TOKYO PHOTOGRAPHIC ART MUSEUM
EXHIBITION
CONTEMPORARY JAPANESE PHOTOGRAPHY VOL. 20: LEAP BEFORE YOU LOOK
TAKASHI HOMMA: REVOLUTION 9
AFTER THE LANDSCAPE THEORY
The Tokyo Photographic Art Museum presents a trio of exhibitions across its three floors of gallery space during Art Week Tokyo. The third floor presents the museum’s annual Contemporary Japanese Photography exhibition, surveying Japanese artists who work in photography and moving image.
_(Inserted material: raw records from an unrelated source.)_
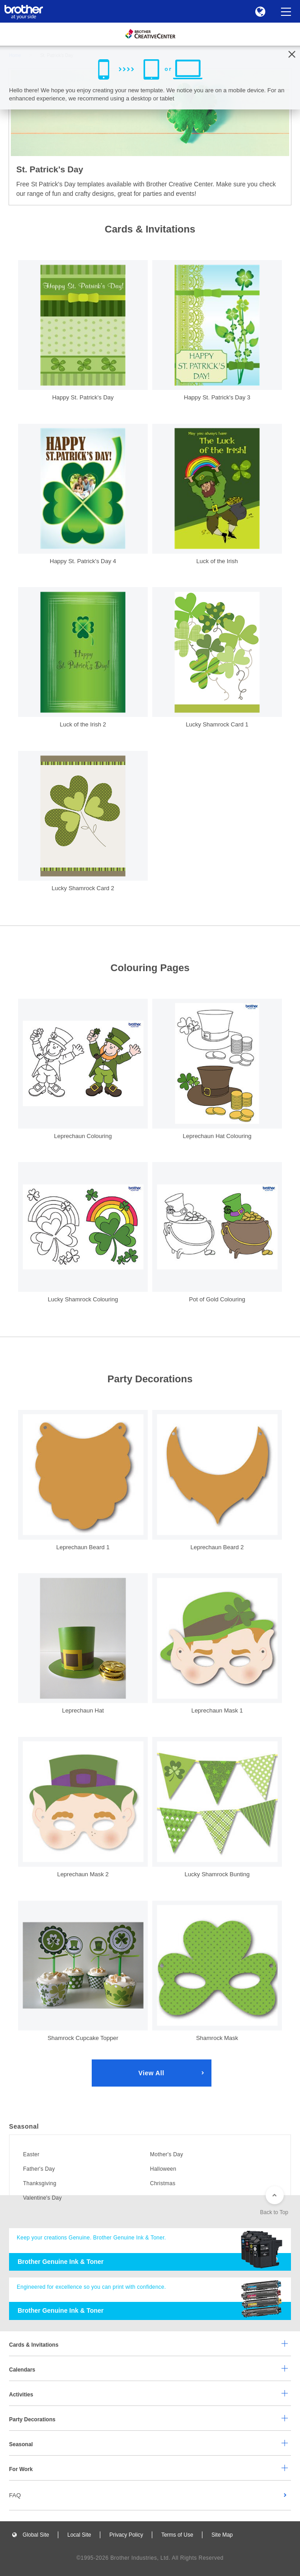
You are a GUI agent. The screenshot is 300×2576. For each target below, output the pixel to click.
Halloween (163, 2169)
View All (151, 2073)
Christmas (162, 2183)
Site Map (222, 2535)
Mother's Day (166, 2154)
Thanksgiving (39, 2183)
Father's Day (39, 2169)
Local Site (79, 2535)
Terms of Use (177, 2535)
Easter (31, 2154)
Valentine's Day (42, 2198)
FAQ (15, 2495)
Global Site (36, 2535)
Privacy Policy (126, 2535)
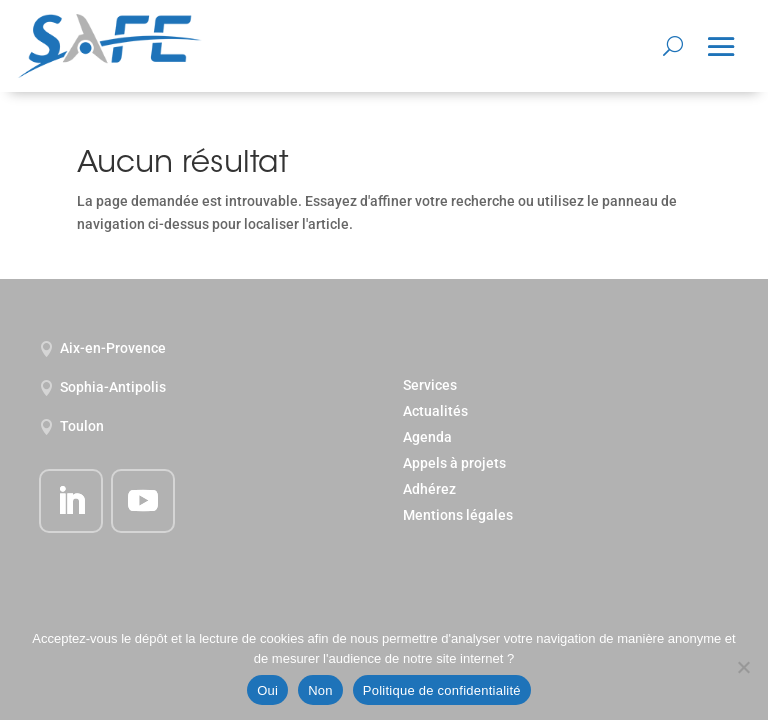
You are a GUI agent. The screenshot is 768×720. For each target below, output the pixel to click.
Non (320, 690)
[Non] (743, 667)
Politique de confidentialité (442, 690)
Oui (267, 690)
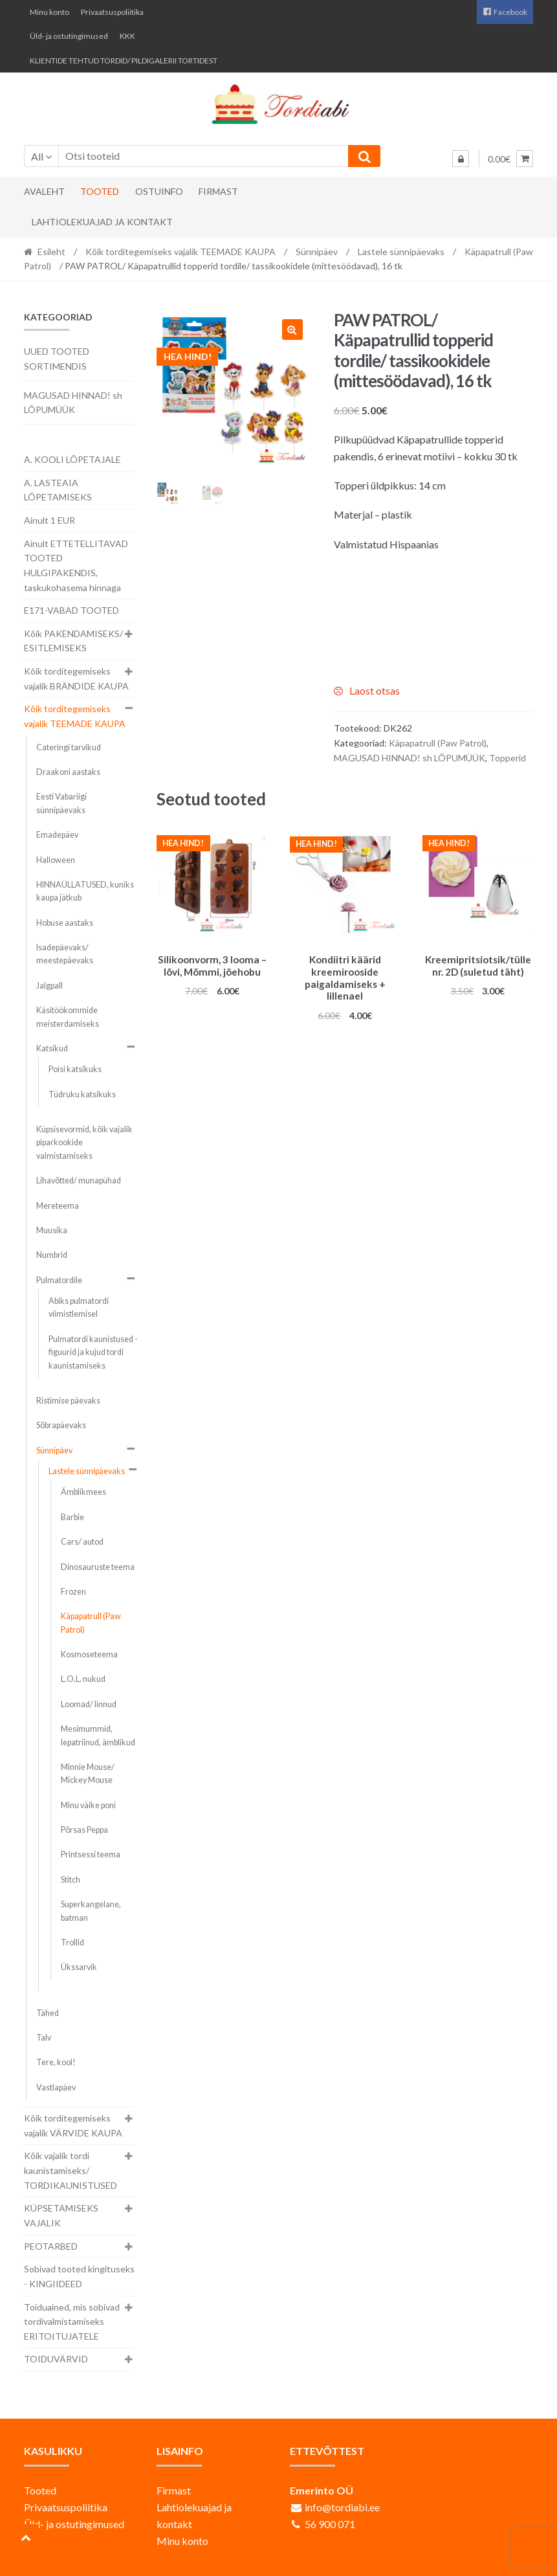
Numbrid (51, 1255)
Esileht (51, 251)
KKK (127, 36)
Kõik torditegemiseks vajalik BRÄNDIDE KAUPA (76, 678)
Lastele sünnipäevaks (401, 251)
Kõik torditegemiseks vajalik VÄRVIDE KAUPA (73, 2125)
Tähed (47, 2013)
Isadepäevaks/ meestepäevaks (64, 954)
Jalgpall (49, 986)
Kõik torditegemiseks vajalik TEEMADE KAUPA (180, 251)
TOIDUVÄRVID (56, 2358)
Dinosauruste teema (98, 1567)
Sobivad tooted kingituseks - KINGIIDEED (79, 2276)
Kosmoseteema (89, 1654)
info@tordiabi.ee (342, 2507)
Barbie (72, 1517)
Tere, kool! (56, 2062)
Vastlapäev (56, 2087)
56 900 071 (330, 2524)
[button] (292, 329)
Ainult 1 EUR (49, 520)
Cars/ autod (82, 1542)
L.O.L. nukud (83, 1679)
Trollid (72, 1942)
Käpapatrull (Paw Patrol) (437, 742)
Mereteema (57, 1206)
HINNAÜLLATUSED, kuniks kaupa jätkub (85, 891)
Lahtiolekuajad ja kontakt (102, 221)
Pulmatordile (59, 1280)
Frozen (73, 1591)
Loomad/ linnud (88, 1704)
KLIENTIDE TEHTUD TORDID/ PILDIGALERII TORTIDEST (123, 60)
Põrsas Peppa (84, 1830)
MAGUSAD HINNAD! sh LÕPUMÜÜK (409, 757)
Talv (43, 2038)
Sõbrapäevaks (61, 1425)
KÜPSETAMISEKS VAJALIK (61, 2215)
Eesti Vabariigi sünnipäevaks (61, 803)
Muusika (51, 1230)
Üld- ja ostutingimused (69, 36)
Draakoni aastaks (68, 772)
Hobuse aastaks (64, 923)
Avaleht (44, 191)
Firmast (218, 191)
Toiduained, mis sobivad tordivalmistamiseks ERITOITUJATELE (72, 2322)
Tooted (99, 191)
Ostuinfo (159, 191)
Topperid (507, 757)
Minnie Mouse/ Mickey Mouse (88, 1773)
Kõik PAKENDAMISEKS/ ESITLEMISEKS (73, 641)
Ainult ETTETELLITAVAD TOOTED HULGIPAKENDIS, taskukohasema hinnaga (76, 565)
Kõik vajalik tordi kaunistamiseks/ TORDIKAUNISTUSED (70, 2170)
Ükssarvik (79, 1967)
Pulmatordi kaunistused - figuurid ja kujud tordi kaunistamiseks (93, 1352)
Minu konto (49, 12)
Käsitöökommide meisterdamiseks (67, 1016)
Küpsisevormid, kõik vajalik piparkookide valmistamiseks (84, 1143)
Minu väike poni (88, 1805)
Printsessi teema (90, 1854)
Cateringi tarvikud (68, 747)
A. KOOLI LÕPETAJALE (72, 459)
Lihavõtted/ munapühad (78, 1180)
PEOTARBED (51, 2246)
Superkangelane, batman (91, 1910)
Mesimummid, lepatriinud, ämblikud (98, 1735)
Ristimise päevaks (68, 1401)
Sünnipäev (317, 251)
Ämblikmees (83, 1492)
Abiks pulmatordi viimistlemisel (79, 1307)
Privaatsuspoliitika (112, 12)
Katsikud (52, 1048)
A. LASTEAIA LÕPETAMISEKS (58, 490)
Addressing the theme “Leap Before You Look,” this year’s 20th edition brings together five artists: Yuta Fuchikami, Haruto Hoshi, mumuko, Yumiko Utsu, and Shimpei Yamagami.
The second-floor galleries feature acclaimed photographer Takashi Homma’s first solo show at a Japanese institution in 10 years. “Revolution 9” focuses on Homma’s The Narcissistic City series, in which the artist turns rooms in cities around the world into pinhole cameras for capturing urban landscapes.
The basement galleries host “After the Landscape Theory,” a thematic exhibition reconsidering landscape theory, which explores the landscape in relation to culture, society, and politics through visual arts and which has exerted a powerful influence on photographers and filmmakers since around 1970.
VENUE
TOKYO PHOTOGRAPHIC ART MUSEUM
- E2
- Ebisu
Yebisu Garden Place
1-13-3 Mita, Meguro-ku
Tel. 81-(0)3-3280-0099
Founded in 1995, the Tokyo Photographic Art Museum is the city’s premier institution for photography and moving images. The museum’s programming spans three galleries and is grounded in its world-class holdings of more than 37,000 works. Its yearly calendar of approximately 20 exhibitions includes collection-based exhibitions and thematic shows that reflect the curators’ deep expertise in Japanese and international photographic and moving-image art. Since 2009 the museum has hosted the annual Yebisu International Festival for Art & Alternative Visions, an international survey of contemporary image practices. The museum’s screening program showcases moving-image works that explore the relationship between art and humanity.